**Task input**.
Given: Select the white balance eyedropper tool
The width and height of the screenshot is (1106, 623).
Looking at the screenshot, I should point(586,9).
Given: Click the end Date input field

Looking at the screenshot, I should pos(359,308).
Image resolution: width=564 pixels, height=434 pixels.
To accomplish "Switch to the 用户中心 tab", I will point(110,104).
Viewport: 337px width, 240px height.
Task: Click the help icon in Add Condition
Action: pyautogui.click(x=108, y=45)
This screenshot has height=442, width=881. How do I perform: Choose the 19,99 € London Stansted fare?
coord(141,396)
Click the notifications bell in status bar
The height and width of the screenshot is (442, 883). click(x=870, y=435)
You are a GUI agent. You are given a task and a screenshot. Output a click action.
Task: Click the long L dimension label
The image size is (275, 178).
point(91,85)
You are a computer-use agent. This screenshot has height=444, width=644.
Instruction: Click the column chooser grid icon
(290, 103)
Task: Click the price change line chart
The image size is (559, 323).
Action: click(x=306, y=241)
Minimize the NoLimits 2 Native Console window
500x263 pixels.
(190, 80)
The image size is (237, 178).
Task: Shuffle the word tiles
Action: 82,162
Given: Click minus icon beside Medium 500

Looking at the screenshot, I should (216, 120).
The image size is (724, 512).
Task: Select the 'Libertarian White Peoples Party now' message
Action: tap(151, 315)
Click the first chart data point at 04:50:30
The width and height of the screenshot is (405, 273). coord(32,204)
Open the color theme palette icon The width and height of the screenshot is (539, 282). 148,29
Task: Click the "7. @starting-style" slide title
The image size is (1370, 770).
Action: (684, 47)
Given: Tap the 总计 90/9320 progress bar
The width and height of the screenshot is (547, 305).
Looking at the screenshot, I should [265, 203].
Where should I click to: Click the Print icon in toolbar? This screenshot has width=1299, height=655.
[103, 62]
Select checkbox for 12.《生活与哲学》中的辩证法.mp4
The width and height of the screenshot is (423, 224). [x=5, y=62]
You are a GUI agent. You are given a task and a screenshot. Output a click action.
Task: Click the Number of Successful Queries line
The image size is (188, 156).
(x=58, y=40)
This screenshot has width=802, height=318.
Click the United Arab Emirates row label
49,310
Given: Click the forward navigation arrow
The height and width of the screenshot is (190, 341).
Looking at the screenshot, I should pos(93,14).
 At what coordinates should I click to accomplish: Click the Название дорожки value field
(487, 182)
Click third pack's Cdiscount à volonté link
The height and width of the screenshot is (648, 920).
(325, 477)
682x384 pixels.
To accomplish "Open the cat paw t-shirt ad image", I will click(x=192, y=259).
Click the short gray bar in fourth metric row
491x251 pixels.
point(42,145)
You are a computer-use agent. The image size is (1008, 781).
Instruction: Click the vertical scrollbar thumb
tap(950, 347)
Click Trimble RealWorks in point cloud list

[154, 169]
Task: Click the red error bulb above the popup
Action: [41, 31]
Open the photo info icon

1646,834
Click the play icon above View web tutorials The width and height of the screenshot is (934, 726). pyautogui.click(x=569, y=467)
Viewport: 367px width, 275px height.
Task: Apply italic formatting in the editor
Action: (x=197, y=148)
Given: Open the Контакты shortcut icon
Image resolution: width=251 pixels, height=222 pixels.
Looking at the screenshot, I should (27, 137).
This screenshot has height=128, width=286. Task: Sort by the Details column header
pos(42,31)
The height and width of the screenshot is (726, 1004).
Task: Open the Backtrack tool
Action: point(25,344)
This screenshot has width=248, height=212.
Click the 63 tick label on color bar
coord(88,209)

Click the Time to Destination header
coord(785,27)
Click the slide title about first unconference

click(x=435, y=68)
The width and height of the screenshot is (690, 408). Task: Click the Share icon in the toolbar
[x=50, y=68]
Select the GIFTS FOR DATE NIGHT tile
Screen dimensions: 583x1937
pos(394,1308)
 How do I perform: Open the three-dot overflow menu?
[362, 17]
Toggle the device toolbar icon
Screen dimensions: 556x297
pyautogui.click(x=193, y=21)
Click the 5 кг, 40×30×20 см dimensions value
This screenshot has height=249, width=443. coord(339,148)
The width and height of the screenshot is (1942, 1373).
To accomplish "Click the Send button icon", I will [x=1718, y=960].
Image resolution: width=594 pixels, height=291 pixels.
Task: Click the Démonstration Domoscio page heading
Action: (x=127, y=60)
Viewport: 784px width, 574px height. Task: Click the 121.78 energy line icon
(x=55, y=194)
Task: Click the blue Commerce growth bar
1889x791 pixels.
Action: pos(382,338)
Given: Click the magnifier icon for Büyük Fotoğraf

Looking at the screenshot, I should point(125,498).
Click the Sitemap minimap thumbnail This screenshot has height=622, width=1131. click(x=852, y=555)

**Exercise prompt**.
Give back exactly the lines from the one with "This screenshot has height=128, width=286." through the final line of the material, both ends included, and no others.

**Written answer**.
This screenshot has height=128, width=286. Task: Sort by the Details column header
pos(42,31)
The height and width of the screenshot is (726, 1004).
Task: Open the Backtrack tool
Action: point(25,344)
This screenshot has width=248, height=212.
Click the 63 tick label on color bar
coord(88,209)

Click the Time to Destination header
coord(785,27)
Click the slide title about first unconference

click(x=435, y=68)
The width and height of the screenshot is (690, 408). Task: Click the Share icon in the toolbar
[x=50, y=68]
Select the GIFTS FOR DATE NIGHT tile
Screen dimensions: 583x1937
pos(394,1308)
 How do I perform: Open the three-dot overflow menu?
[362, 17]
Toggle the device toolbar icon
Screen dimensions: 556x297
pyautogui.click(x=193, y=21)
Click the 5 кг, 40×30×20 см dimensions value
This screenshot has height=249, width=443. coord(339,148)
The width and height of the screenshot is (1942, 1373).
To accomplish "Click the Send button icon", I will [x=1718, y=960].
Image resolution: width=594 pixels, height=291 pixels.
Task: Click the Démonstration Domoscio page heading
Action: (x=127, y=60)
Viewport: 784px width, 574px height. Task: Click the 121.78 energy line icon
(x=55, y=194)
Task: Click the blue Commerce growth bar
1889x791 pixels.
Action: pos(382,338)
Given: Click the magnifier icon for Büyük Fotoğraf

Looking at the screenshot, I should point(125,498).
Click the Sitemap minimap thumbnail This screenshot has height=622, width=1131. click(x=852, y=555)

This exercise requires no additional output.